▶ _Assigned task_
What is needed is an exact copy of every entry.

[Opening Data under study section]

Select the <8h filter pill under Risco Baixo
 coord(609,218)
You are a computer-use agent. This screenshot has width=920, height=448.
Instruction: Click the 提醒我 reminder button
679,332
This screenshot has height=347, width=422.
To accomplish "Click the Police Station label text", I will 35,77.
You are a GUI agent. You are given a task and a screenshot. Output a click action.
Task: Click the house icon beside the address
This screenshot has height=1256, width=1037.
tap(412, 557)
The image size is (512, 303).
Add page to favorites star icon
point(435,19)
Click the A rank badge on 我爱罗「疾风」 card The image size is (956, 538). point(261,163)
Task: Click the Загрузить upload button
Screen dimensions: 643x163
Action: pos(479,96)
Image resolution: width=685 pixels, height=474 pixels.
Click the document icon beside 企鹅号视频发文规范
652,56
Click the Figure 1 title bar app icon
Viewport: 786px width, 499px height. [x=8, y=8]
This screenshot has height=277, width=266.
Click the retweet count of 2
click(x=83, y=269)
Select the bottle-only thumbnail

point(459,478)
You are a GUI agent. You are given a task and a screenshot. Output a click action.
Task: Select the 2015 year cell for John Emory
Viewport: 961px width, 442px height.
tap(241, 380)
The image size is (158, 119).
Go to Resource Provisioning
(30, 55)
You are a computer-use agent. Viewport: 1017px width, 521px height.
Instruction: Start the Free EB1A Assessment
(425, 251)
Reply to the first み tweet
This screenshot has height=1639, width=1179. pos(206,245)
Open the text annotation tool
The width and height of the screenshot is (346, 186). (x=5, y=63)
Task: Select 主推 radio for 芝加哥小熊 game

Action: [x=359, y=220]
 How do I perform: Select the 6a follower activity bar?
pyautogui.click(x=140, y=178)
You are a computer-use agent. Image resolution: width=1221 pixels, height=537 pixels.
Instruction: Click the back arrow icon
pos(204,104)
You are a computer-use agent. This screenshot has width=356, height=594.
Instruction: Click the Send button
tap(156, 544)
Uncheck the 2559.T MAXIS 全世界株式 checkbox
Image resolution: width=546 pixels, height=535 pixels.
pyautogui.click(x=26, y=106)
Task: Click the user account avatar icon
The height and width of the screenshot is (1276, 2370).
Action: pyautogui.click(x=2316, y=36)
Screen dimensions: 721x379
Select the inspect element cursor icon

[Closing Data under study section]

▶ _Result for this exercise_
Select the <8h filter pill under Risco Baixo
 coord(609,218)
You are a computer-use agent. This screenshot has width=920, height=448.
Instruction: Click the 提醒我 reminder button
679,332
This screenshot has height=347, width=422.
To accomplish "Click the Police Station label text", I will 35,77.
You are a GUI agent. You are given a task and a screenshot. Output a click action.
Task: Click the house icon beside the address
This screenshot has height=1256, width=1037.
tap(412, 557)
The image size is (512, 303).
Add page to favorites star icon
point(435,19)
Click the A rank badge on 我爱罗「疾风」 card The image size is (956, 538). point(261,163)
Task: Click the Загрузить upload button
Screen dimensions: 643x163
Action: pos(479,96)
Image resolution: width=685 pixels, height=474 pixels.
Click the document icon beside 企鹅号视频发文规范
652,56
Click the Figure 1 title bar app icon
Viewport: 786px width, 499px height. [x=8, y=8]
This screenshot has height=277, width=266.
Click the retweet count of 2
click(x=83, y=269)
Select the bottle-only thumbnail

point(459,478)
You are a GUI agent. You are given a task and a screenshot. Output a click action.
Task: Select the 2015 year cell for John Emory
Viewport: 961px width, 442px height.
tap(241, 380)
The image size is (158, 119).
Go to Resource Provisioning
(30, 55)
You are a computer-use agent. Viewport: 1017px width, 521px height.
Instruction: Start the Free EB1A Assessment
(425, 251)
Reply to the first み tweet
This screenshot has height=1639, width=1179. pos(206,245)
Open the text annotation tool
The width and height of the screenshot is (346, 186). (x=5, y=63)
Task: Select 主推 radio for 芝加哥小熊 game

Action: [x=359, y=220]
 How do I perform: Select the 6a follower activity bar?
pyautogui.click(x=140, y=178)
You are a computer-use agent. Image resolution: width=1221 pixels, height=537 pixels.
Instruction: Click the back arrow icon
pos(204,104)
You are a computer-use agent. This screenshot has width=356, height=594.
Instruction: Click the Send button
tap(156, 544)
Uncheck the 2559.T MAXIS 全世界株式 checkbox
Image resolution: width=546 pixels, height=535 pixels.
pyautogui.click(x=26, y=106)
Task: Click the user account avatar icon
The height and width of the screenshot is (1276, 2370).
Action: pyautogui.click(x=2316, y=36)
Screen dimensions: 721x379
Select the inspect element cursor icon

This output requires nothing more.